Côté vie étudiante, la restauration universitaire se modernise grâce à une carte prépayée dématérialisée. Cette innovation facilite l’accès aux repas à tarif social pour les étudiants éloignés des restaurants universitaires. Les Crous peuvent créditer cette carte selon le statut de l’étudiant, avec une majoration prévue pour les ultramarins, souvent confrontés à un coût de vie plus élevé.

Enfin, la rentrée 2025 s’inscrit dans un contexte de réflexion sur la santé mentale des étudiants. Plusieurs universités expérimentent la mise en place de permanences de psychologues directement sur les campus, financées en partie par l’État. Cette mesure répond à une demande croissante depuis la crise sanitaire et s’ajoute au dispositif national de « chèques psy », déjà prolongé ces dernières années.

Réformes dans le lycée professionnel et les filières technologiques

Le lycée professionnel est au cœur des réformes de 2025. La gratification des stages est désormais généralisée, quel que soit le secteur, afin de valoriser l’investissement des élèves et de renforcer l’attractivité de la voie professionnelle.
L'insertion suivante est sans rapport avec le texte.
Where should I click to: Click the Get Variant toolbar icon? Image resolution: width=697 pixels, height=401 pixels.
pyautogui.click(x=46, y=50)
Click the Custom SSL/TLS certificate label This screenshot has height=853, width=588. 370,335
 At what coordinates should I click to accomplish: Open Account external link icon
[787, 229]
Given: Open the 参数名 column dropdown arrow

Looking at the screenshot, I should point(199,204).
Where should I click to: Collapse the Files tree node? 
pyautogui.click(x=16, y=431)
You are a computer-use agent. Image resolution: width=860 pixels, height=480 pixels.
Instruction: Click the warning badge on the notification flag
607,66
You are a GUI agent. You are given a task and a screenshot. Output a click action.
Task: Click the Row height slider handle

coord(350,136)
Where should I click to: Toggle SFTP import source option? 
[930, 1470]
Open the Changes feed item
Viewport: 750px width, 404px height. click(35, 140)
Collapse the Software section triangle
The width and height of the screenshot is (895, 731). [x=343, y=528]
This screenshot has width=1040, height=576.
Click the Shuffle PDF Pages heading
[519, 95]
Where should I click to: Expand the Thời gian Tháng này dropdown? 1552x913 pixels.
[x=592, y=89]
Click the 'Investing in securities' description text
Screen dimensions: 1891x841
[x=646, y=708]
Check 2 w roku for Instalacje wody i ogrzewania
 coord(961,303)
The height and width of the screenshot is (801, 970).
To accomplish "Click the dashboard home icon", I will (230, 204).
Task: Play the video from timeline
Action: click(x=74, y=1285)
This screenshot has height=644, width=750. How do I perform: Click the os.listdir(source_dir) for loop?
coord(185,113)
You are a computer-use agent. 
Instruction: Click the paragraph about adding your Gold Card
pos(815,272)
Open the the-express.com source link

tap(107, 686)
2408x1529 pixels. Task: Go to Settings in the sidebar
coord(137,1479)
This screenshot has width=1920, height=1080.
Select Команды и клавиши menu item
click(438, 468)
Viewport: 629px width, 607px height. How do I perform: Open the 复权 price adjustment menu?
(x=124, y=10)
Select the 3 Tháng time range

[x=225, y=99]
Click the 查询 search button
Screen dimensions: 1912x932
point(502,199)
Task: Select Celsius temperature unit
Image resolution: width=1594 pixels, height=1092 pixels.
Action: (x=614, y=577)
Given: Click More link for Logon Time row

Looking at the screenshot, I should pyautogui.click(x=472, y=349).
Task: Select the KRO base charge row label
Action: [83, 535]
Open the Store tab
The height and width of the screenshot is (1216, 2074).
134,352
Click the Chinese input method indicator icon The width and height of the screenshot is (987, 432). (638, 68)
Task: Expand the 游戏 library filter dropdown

Les entreprises partenaires seront davantage sollicitées pour co-construire les parcours et adapter les contenus aux besoins réels du marché du travail.

Par ailleurs, un dispositif de mentorat se déploie dans plusieurs académies. Des professionnels accompagnent les lycéens dans leur orientation, leur recherche de stage et leur entrée dans l’emploi. L’ambition est de réduire les taux d’abandon et de favoriser l’insertion rapide après le diplôme.

Dans les filières technologiques, les parcours gagnent en flexibilité. Des options supplémentaires sont introduites pour permettre une personnalisation plus fine du cursus, avec des passerelles renforcées vers l’enseignement supérieur. L’objectif est double : valoriser les compétences pratiques et techniques tout en maintenant la possibilité de poursuites d’études ambitieuses.

Numérique, intelligence artificielle et santé scolaire

La rentrée 2025 consacre également l’encadrement du numérique et de l’intelligence artificielle dans le système éducatif. Pour la première fois, un cadre officiel précise les conditions d’utilisation des outils d’IA par les enseignants et les élèves. Ces outils pourront être utilisés comme supports pédagogiques, notamment pour l’aide aux devoirs et la remédiation, mais leur usage sera strictement encadré pour éviter toute dépendance ou fraude académique.

Dans le même esprit, l’interdiction des téléphones portables est désormais généralisée à tous les collèges. Cette mesure, déjà partiellement appliquée, devient obligatoire et vise à limiter les distractions, tout en réduisant l’exposition des jeunes aux risques liés aux réseaux sociaux.

Enfin, la santé mentale des élèves est érigée en priorité nationale. Chaque établissement devra mettre en œuvre un protocole dédié à la santé mentale, avec un renforcement des partenariats entre les établissements scolaires, les associations et les acteurs locaux de la santé. L’objectif est d’identifier plus tôt les situations de mal-être et d’apporter des réponses adaptées, allant du soutien psychologique ponctuel à l’accompagnement sur le long terme.